17 Voyons donc si ce qu’il dit est vrai et faisons l’expérience : comment s’en tirera-t-il ? 18 Si le juste est fils de Dieu, Dieu lui viendra en aide et le délivrera de ses adversaires. 19 Essayons sur lui les humiliations et la torture, voyons comment il les accepte, éprouvons sa patience. 20 Et puis condamnons-le à une mort infamante puisque, d’après lui, quelqu’un interviendra.”
21 C’est ainsi qu’ils raisonnent, mais ils sont dans l’erreur. Leur méchanceté les aveugle, 22 de sorte qu’ils ne connaissent pas les secrets de Dieu. Ils n’attendent pas la récompense d’une vie sainte, ils ne croient pas que les âmes pures auront leur salaire.
23 Mais Dieu a créé l’homme pour qu’il échappe à la corruption, il l’a créé à l’image de ce qui en lui est plus personnel. 24 La jalousie du diable a introduit la mort dans le monde, et c’est quand on prend son parti qu’on en fait l’expérience.

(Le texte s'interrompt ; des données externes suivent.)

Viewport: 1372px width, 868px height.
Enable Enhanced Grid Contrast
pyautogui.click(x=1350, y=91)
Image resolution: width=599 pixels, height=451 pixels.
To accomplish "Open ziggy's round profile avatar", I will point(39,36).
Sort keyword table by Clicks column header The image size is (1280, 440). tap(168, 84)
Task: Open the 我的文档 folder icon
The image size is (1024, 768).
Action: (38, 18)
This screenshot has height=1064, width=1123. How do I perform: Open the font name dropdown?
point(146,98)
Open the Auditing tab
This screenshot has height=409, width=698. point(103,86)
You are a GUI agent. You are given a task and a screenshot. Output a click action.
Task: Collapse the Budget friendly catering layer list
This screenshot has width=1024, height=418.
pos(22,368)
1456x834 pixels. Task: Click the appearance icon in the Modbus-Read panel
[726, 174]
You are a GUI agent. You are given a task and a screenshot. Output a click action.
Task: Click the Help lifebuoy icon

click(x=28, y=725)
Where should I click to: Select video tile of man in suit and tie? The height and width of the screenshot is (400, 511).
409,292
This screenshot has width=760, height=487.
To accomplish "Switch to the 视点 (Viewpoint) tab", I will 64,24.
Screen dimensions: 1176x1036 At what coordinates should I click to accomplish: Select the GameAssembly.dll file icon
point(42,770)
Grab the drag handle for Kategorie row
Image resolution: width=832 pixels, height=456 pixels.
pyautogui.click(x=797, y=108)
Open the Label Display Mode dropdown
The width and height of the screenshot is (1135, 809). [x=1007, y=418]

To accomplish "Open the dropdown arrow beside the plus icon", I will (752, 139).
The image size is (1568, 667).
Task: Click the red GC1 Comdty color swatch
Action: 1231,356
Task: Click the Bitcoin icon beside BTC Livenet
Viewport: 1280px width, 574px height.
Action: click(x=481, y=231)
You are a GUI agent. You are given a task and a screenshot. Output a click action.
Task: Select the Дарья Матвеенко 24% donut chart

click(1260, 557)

Le chapitre qui suit ne traite pas le problème de l’immortalité de l’âme comme une question philosophique. On affirme qu’il y a une autre vie, parce que sans cela, la foi au Dieu de l’Alliance, un Dieu juste, ne peut pas se maintenir. Ce livre garde le souvenir de martyrs du temps des Maccabées qui ont donné leur vie pour défendre ce à quoi ils croyaient. Les “impies” dont il parle ne sont pas des païens, mais des Juifs apostats qui ont rejoint les païens et persécuté les fidèles (1Ma 3,8 ; 6,21 ; 9,73).
Ceux qui sont prêts à risquer pour ce à quoi ils croient ne sont jamais que le petit nombre. Ceux qui ont une âme de témoins (en grec : martyrs) sont noyés au milieu de ceux qui savent s’accommoder de l’injustice et ne risquent jamais leur réputation, ou leur place, ou leur avenir. Pas de persécution ouverte contre les chrétiens vrais, mais dans n’importe quelle institution, leur présence dérange, car elle est un reproche pour ceux qui savent nager.
Il est donc faux de dire que les livres grecs de la Bible sont allés chercher l’immortalité de l’âme chez les grecs : ils ont seulement trouvé chez eux un vocabulaire qui leur permettait d’exprimer l’intuition de la foi. Le monde grec et ses philosophes dans leur ensemble ne croyaient pas à cette immortalité de la personne ; ce n’était qu’une espérance qui reparaissait de temps en temps. Platon, qui y croyait fermement, reconnaît que ses arguments ne sont pas absolument probants, et il se fie surtout à son intuition qui, dit-il, ne fait que reprendre des révélations anciennes. Chez Aristote par contre, comme chez beaucoup d’autres, au moment de la mort l’esprit va se perdre dans l’esprit universel et il n’est pas question que quelque chose reste de la personne qui a pensé, vécu et souffert.
Jouissons des biens présents. Les impies, qui se sont libérés de la loi de Dieu et de leur conscience, ignorent la vraie vie. Ils ne savent donc que profiter de la vie.
Voyons si ce qu’il dit est vrai. C’est exact qu’ils sont amis de la mort, car ils tuent et persécutent. Pour eux, c’est comme un jeu : ils ont besoin de détruire les autres pour se convaincre qu’ils sont les seuls à jouir de la vie.
Si le juste est fils de Dieu, Dieu lui viendra en aide. Les paroles de 2,16-20 nous font penser, bien sûr, à Jésus sur la croix. Matthieu, en particulier, les rappellera en 27,43.
Il ne vit pas comme les autres et son comportement est bizarre. A cette époque les Juifs étaient mal vus des païens parce qu’ils ne se mêlaient pas avec les autres et observaient leurs mille et une coutumes. Mais même si l’on cherche à ne pas se distinguer, le témoignage d’une vie où l’on est logique avec la foi surprend.
Dieu a créé l’homme pour qu’il échappe à la corruption (23). C’est un rappel de la faute originelle : ici Adam représente toute la race humaine et sa faute ne justifie pas une vue pessimiste de notre destin. Cet Adam est appelé à la vie et seuls ceux qui prennent le parti du diable prennent le parti de la mort. Voir 10,1 où Dieu relève Adam et lui donne pouvoir sur le monde.
On en fait l’expérience. Pensons seulement à l’usure physique, plus encore à l’usure du coeur, qu’amènent l’alcohol, la drogue et l’amour libre : “Celui qui sème dans sa chair en récoltera corruption et mort” (Ga 6,8 ; Rm 6,21).